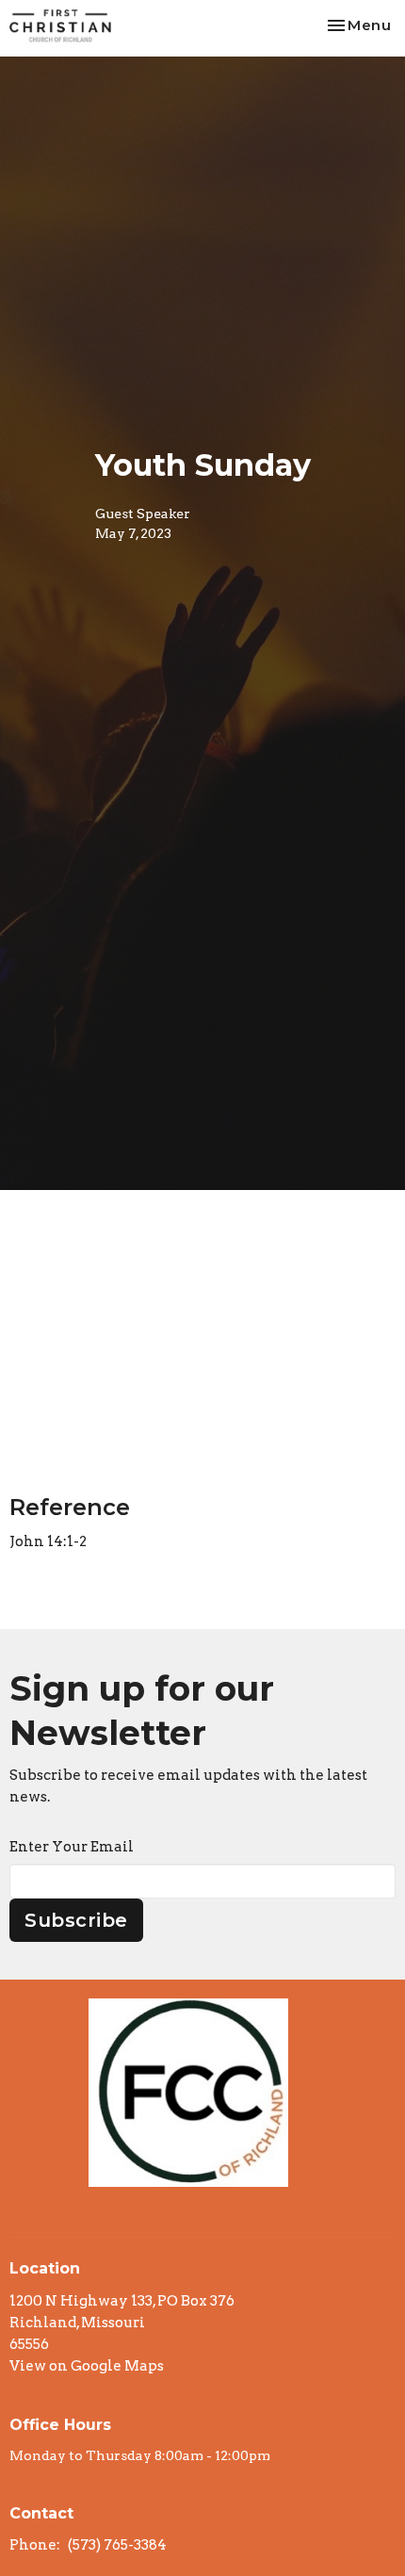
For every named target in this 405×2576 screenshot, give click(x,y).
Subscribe (76, 1920)
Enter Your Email (71, 1846)
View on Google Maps (86, 2365)
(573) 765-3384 (117, 2544)
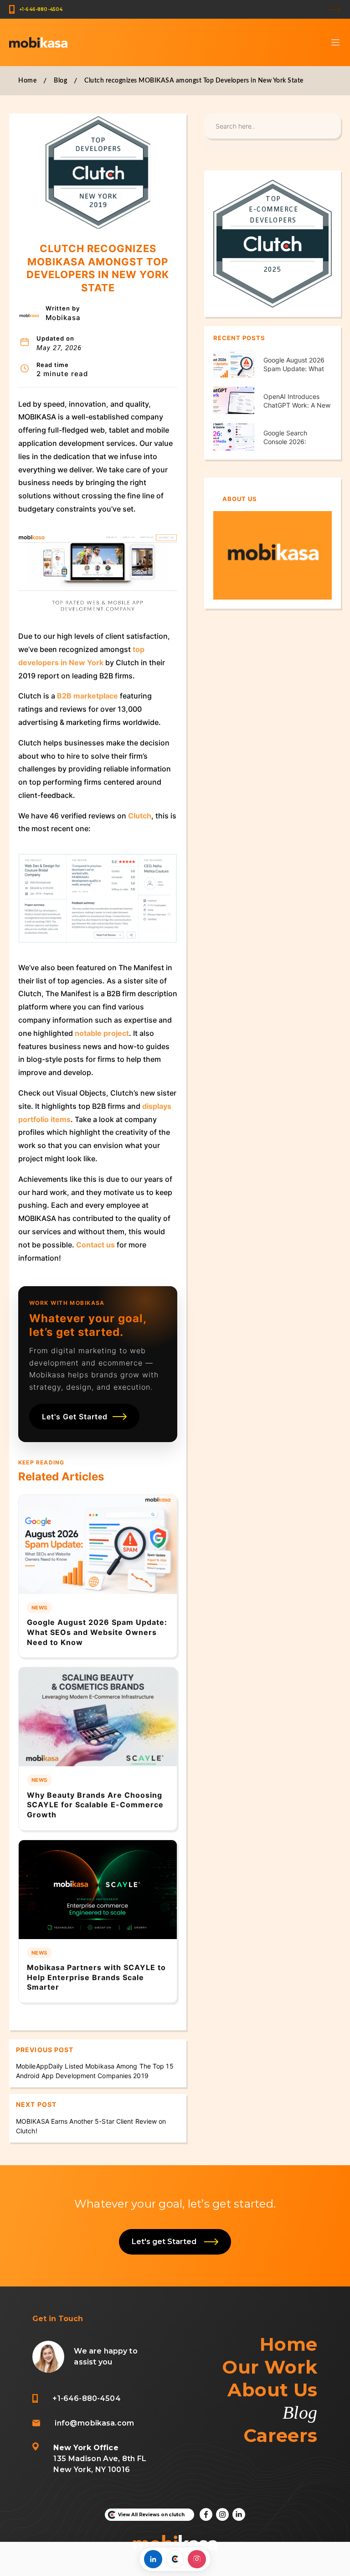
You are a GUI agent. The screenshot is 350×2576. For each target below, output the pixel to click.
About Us (272, 2390)
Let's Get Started (75, 1416)
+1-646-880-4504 (40, 9)
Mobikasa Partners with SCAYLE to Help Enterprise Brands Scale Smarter (96, 1977)
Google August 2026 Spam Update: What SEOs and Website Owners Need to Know (97, 1632)
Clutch (139, 815)
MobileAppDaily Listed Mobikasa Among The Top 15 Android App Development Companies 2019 (95, 2070)
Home (27, 81)
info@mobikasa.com (94, 2423)
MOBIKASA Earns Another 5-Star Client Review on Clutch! (91, 2126)
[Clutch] (175, 2559)
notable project (102, 1033)
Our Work (269, 2367)
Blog (60, 81)
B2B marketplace (87, 695)
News (39, 1607)
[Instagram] (197, 2559)
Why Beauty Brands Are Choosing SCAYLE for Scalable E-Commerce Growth (95, 1804)
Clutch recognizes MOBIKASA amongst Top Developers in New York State (194, 81)
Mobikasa (63, 317)
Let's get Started (166, 2241)
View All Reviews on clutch (151, 2515)
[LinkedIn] (153, 2559)
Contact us (95, 1244)
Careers (280, 2435)
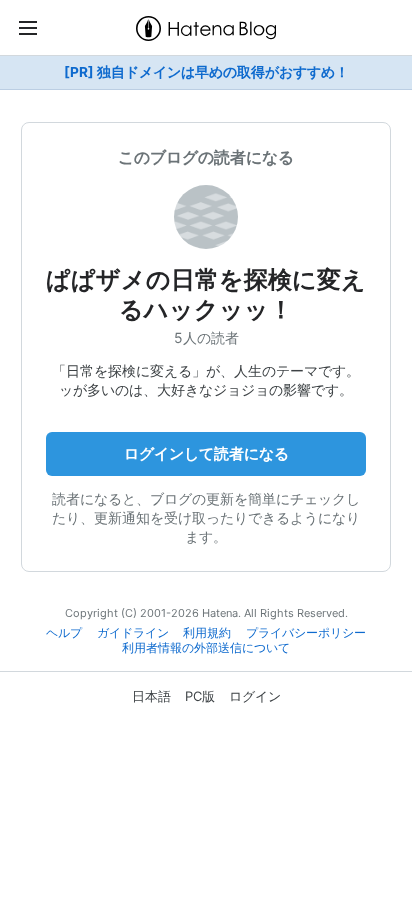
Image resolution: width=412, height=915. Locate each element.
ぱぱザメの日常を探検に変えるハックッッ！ (206, 294)
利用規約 (207, 633)
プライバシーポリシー (306, 633)
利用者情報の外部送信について (206, 648)
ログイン (255, 696)
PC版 (200, 696)
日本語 (151, 696)
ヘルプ (64, 633)
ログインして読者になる (206, 453)
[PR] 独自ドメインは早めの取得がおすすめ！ (206, 72)
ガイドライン (133, 633)
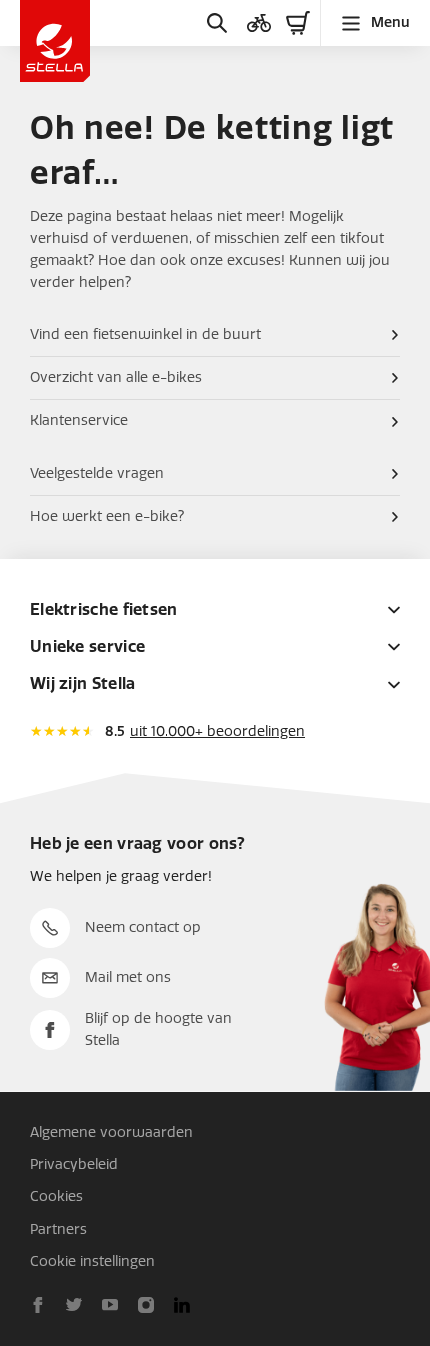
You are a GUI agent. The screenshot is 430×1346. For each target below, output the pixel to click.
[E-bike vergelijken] (259, 23)
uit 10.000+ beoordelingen (217, 731)
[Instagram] (146, 1305)
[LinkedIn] (182, 1305)
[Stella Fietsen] (55, 41)
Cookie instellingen (92, 1261)
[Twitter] (74, 1305)
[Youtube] (110, 1305)
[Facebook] (38, 1305)
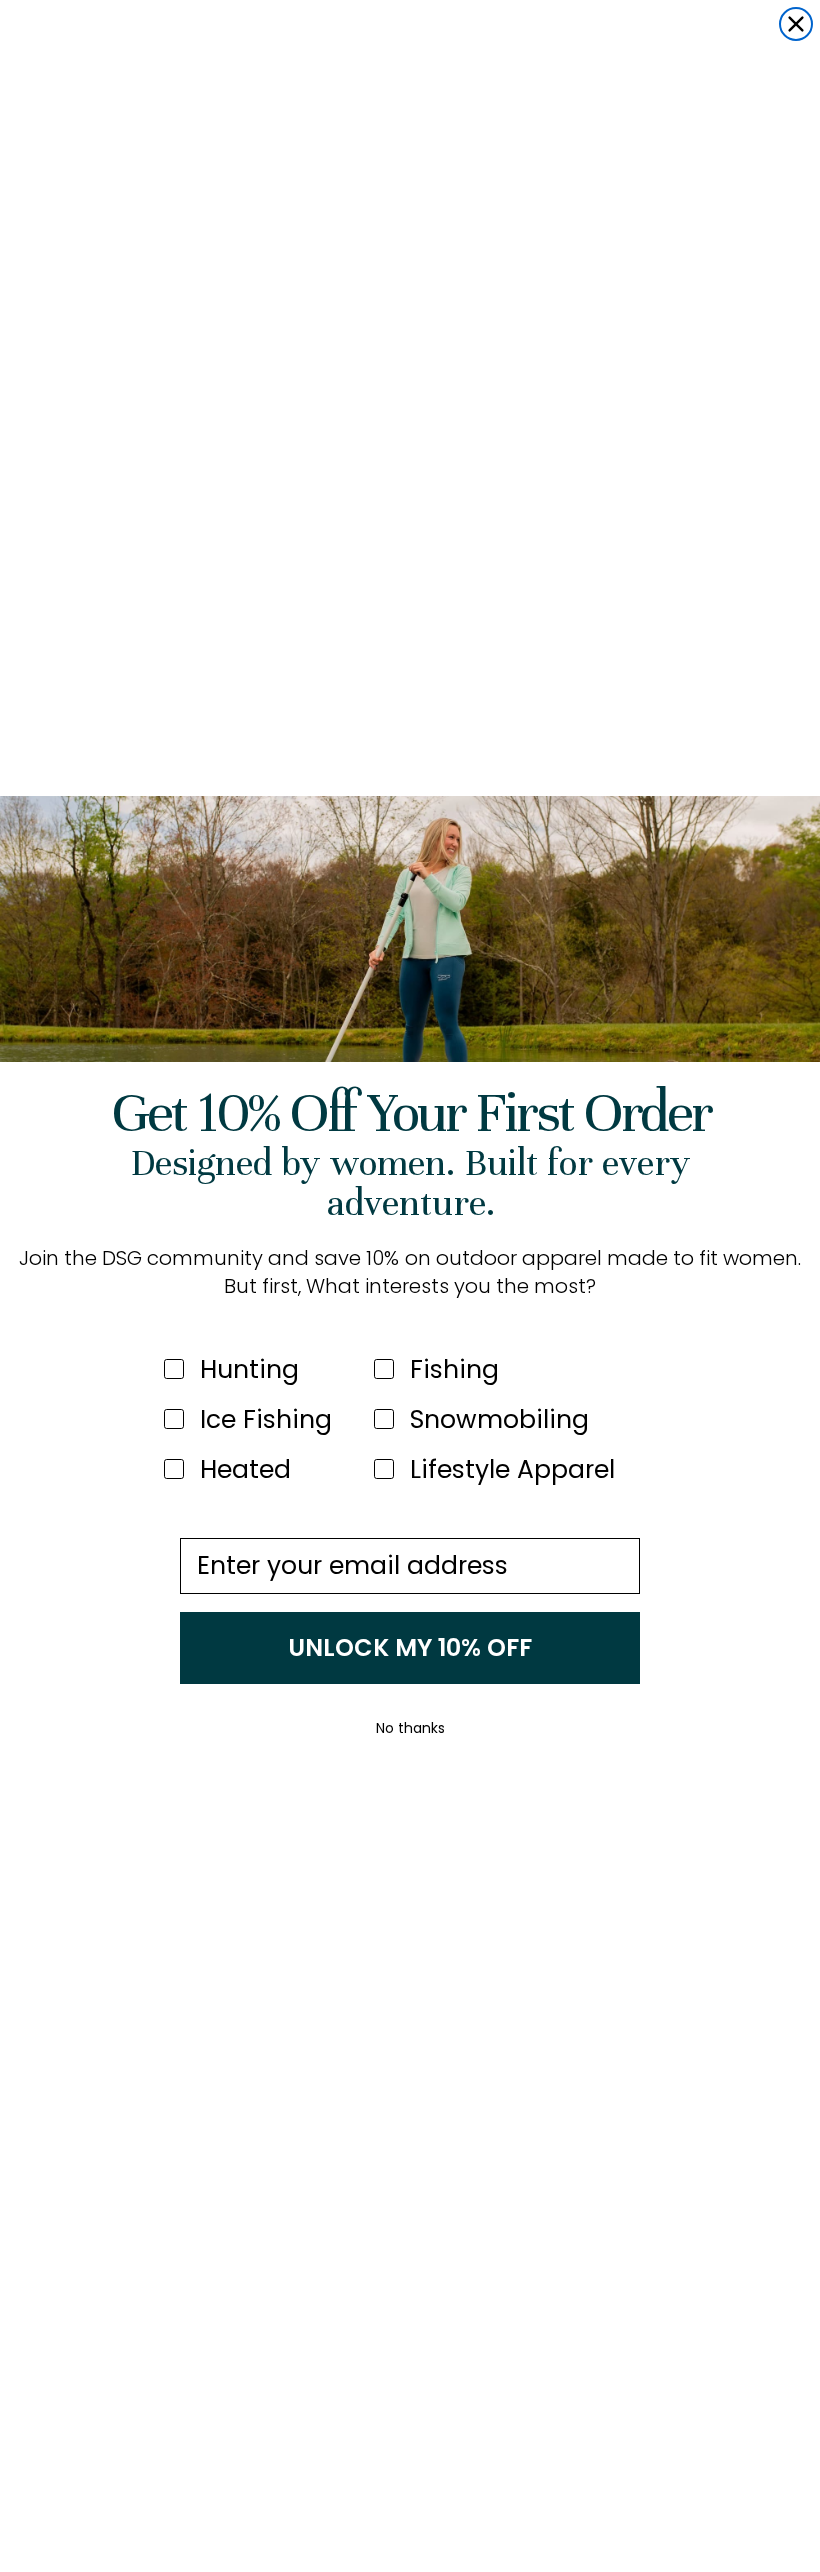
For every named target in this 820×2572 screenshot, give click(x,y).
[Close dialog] (796, 24)
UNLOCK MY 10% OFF (410, 1647)
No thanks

**********

Scan the records above for the lines holding "Our Work (269, 2367)" and "Careers (280, 2435)". Transcribe those two and every line between them word for word, and no others.

Our Work (269, 2367)
Blog (60, 81)
B2B marketplace (87, 695)
News (39, 1607)
[Instagram] (197, 2559)
Why Beauty Brands Are Choosing SCAYLE for Scalable E-Commerce Growth (95, 1804)
Clutch recognizes MOBIKASA amongst Top Developers in New York State (194, 81)
Mobikasa (63, 317)
Let's get Started (166, 2241)
View All Reviews on clutch (151, 2515)
[LinkedIn] (153, 2559)
Contact us (95, 1244)
Careers (280, 2435)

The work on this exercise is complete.